Creates indexed subsets of parameters using slicing, scalar indexing, and array indexing. Follows NumPy indexing conventions rather than Stan conventions for consistency with Python data manipulation.
- Parameters:
dist (custom_types.CombinableParameterType) – Parameter to index
indices (custom_types.IndexType) – Indexing specifications (slices, integers, arrays)
- Supported Index Types:
slice: Standard Python slicing with start:stop (step=1 only)
int: Single element selection
np.ndarray: Advanced indexing with integer arrays. 1D only. Follows numpy convention.
Ellipsis: Automatic dimension filling
None: New axis insertion
- Important Differences from Stan:
Uses 0-based indexing (Python convention)
Advanced indexing follows NumPy broadcasting rules, not Stan rules
Negative indices are supported and converted appropriately
This transformation is never applied directly. Instead index a parameter as in normal Python/NumPy:
- Example:
# Define any parameter param = Normal(mu=0, sigma=1, shape=(10, 5)) # Standard indexing (last element of first dimension) last_elem = param[-1] # Slice first 5 rows subset = param[:5] # Select specific elements with NumPy-style advanced indexing selected = param[np.array([0, 2, 4])] # Use Ellipsis to fill in dimensions first_col = param[..., 0] # All leading dimensions, first of last # Insert new axis new_axis = param[:, None, :]
- FORCE_PARENT_NAME: bool = True¶
Class variable noting whether to force naming of parent variables in Stan code. If
True
and not provided by the user, parent parameters will be assigned names automatically in the Stan code.

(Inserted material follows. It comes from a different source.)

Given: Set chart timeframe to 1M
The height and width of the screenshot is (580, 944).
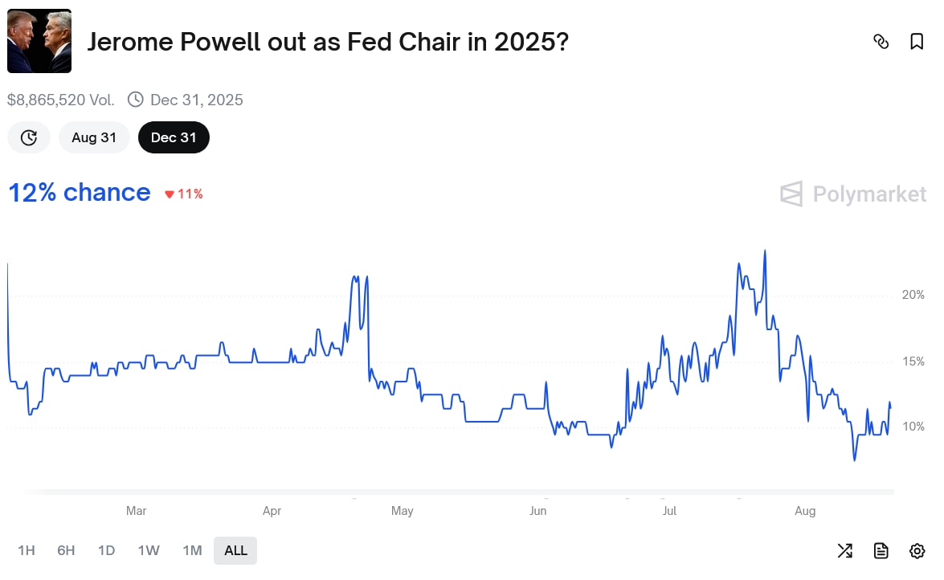Looking at the screenshot, I should tap(192, 550).
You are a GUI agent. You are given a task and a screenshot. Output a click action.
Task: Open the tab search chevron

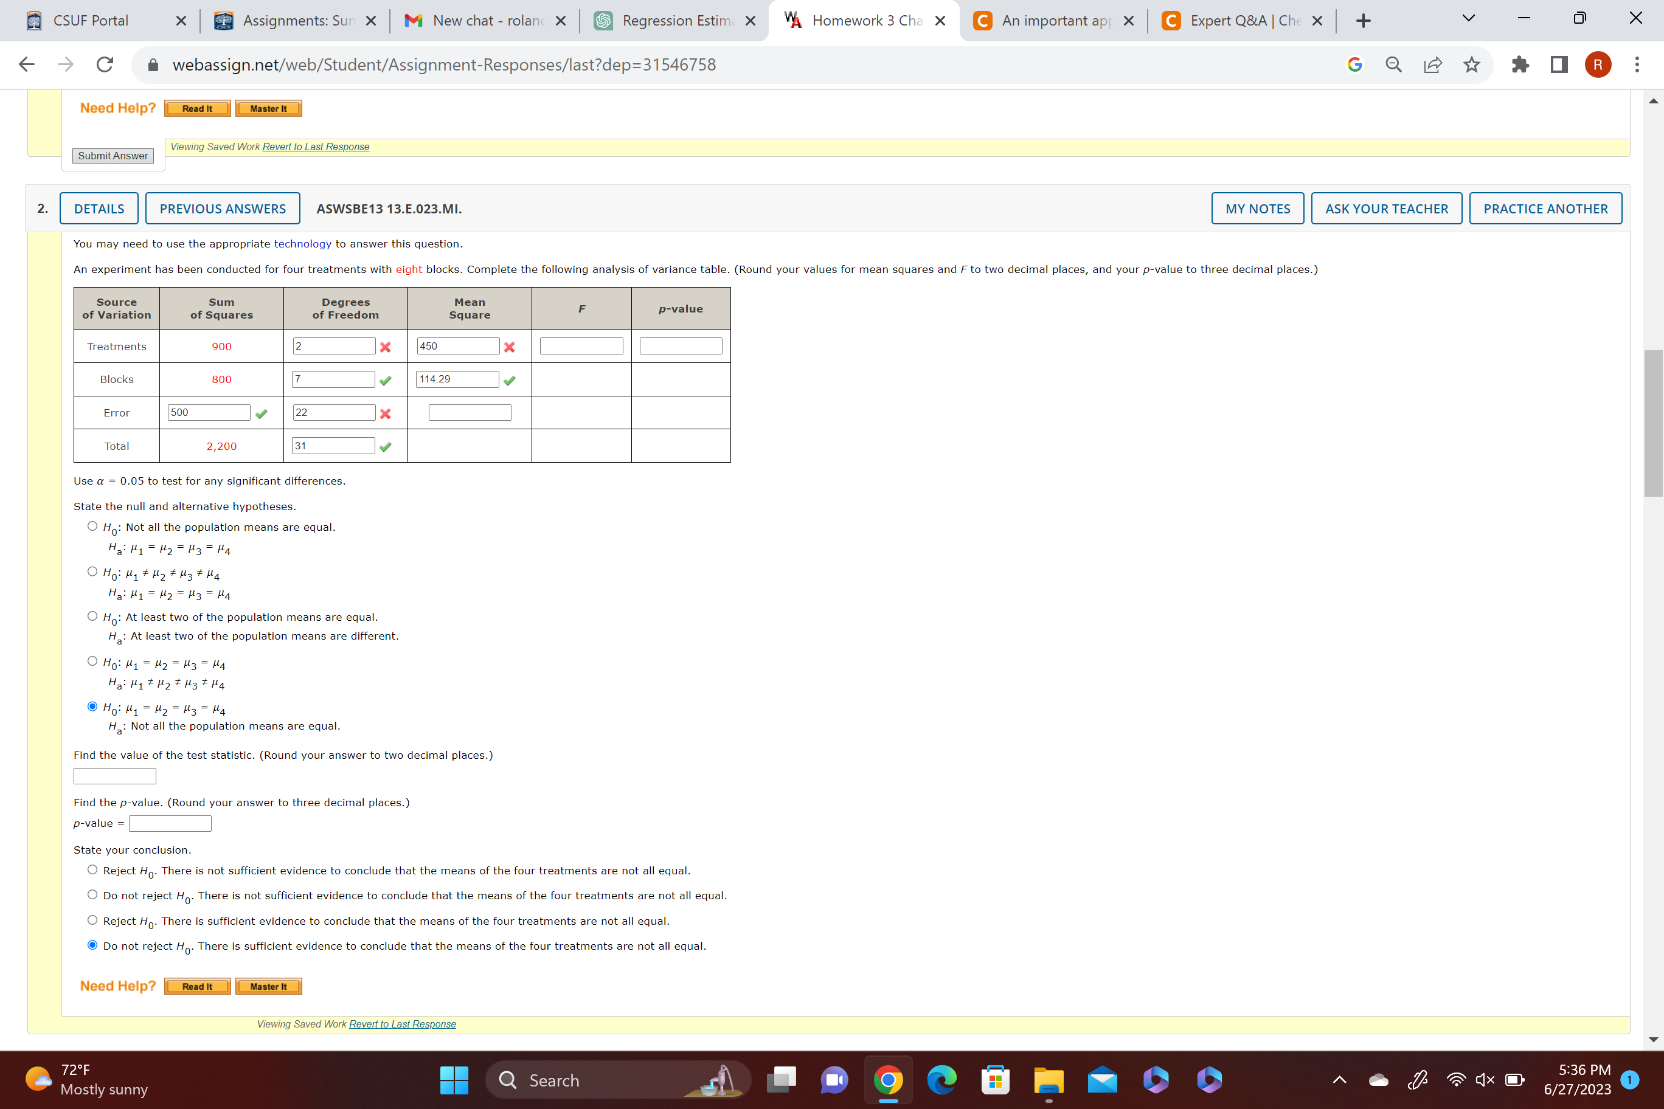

- SHAPE_CHECK: bool = False¶
- property force_name: bool¶
Force explicit naming for indexed parameters.
- Returns:
Always True
- Return type:
bool
Indexed parameters must be explicitly named in Stan code to enable proper variable reference and assignment.
- neg_to_pos(
- neg_ind: custom_types.Integer,
- dim: custom_types.Integer,
- neg_to_pos(
- neg_ind: ndarray[tuple[int, ...], dtype[int64]],
- dim: custom_types.Integer,
Convert negative indices to positive indices.
- Parameters:
neg_ind – Negative index or array of indices
dim – Dimension size for conversion
- Returns:
Positive indices
- Raises:
ValueError – If indices are out of bounds
Handles both scalar and array indices, performing bounds checking and conversion from Python’s negative indexing convention.